Heather Harris, a public school teacher, describes classrooms that are in deplorable condition, particularly on the Leeward Coast (Island Voices, Oct. 28). She was recruited from the Mainland to teach in Hawai‘i for two years and plans to return after the current school year. It seems that teachers who intend to live in Hawai‘i on a long-term basis may be reluctant to criticize the school system for fear of retribution.

Harris says of her 'Ewa Beach classroom that the windows must be kept open, otherwise the temperature would rise above the usual 90 degrees. But as a result, the wind blows so much red dirt through the open windows that at the end of the day, she says, “I can roll the dirt off my skin.”

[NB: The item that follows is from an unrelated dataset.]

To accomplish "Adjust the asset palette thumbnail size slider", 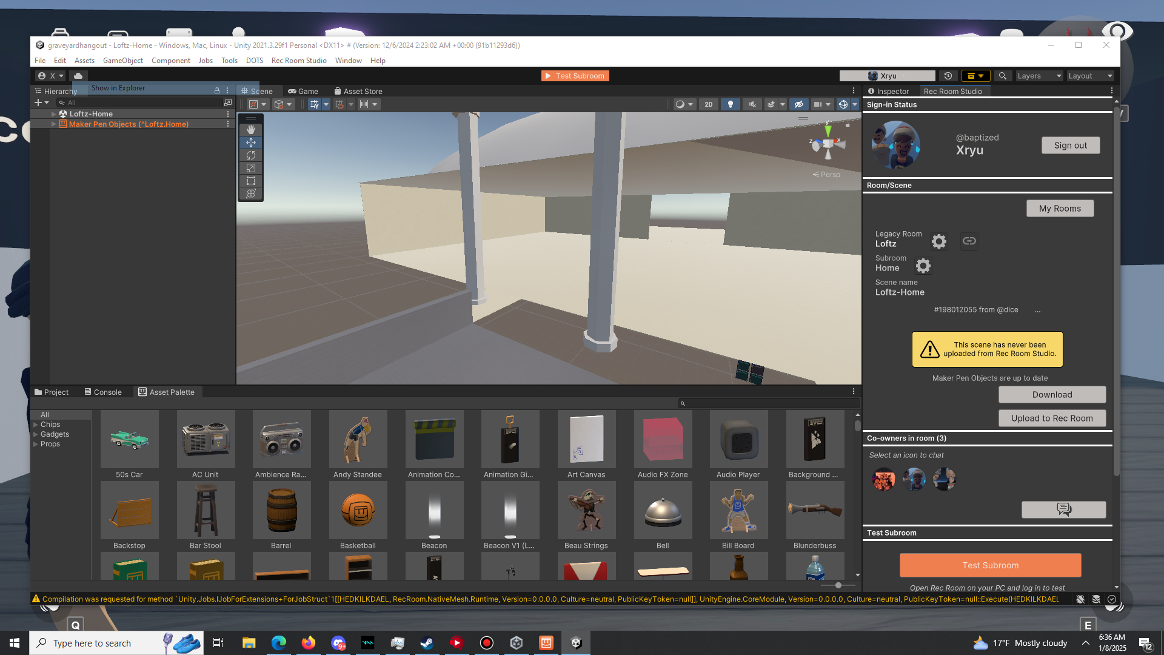I will pos(838,585).

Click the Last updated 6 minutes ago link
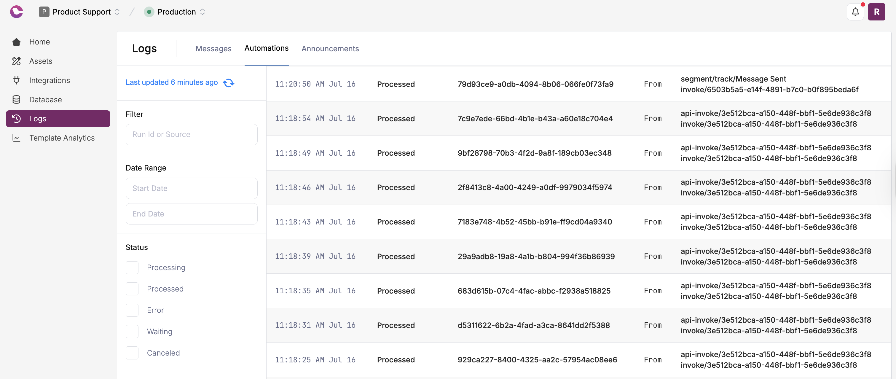pyautogui.click(x=171, y=82)
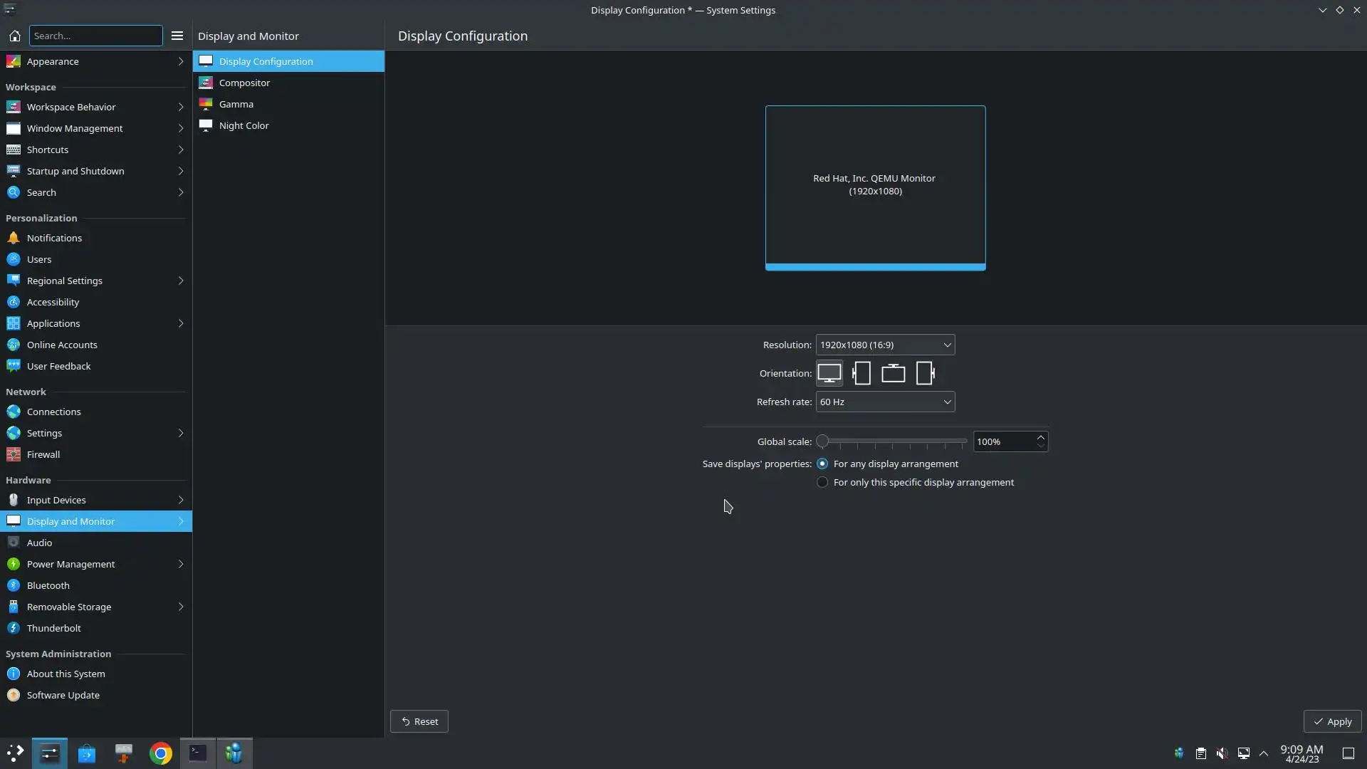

If any commercial business were the object of this kind of public criticism, a substantial response from management would be immediate. McDonald’s, for example, might announce that it would clean things up quickly, make the necessary improvements to the facility, and guarantee that customers would henceforth be pleased with the interior environment.

And if the criticism were baseless, McDonald’s might invite the public to see things for themselves.

By comparison, the response of the Department of Education has been meager. In fact, there has been no response at all.

The uncaring attitude of the DOE verges on arrogance. Although the
DOE is a public agency, it has little regard for the public.

If McDonald’s made the mistake of failing to respond to this type of problem, its customers would simply go to Jack In The Box or Burger King instead. Unfortunately, public education doesn’t provide the variety of choices available in the fast-food industry. The DOE is nearly a monopoly that doesn’t have to worry much about satisfying its customers in order to keep them.

The only competition that public education faces is that parents can send their children to private school. However, that alternative is not realistic for many of Hawai‘i’s families.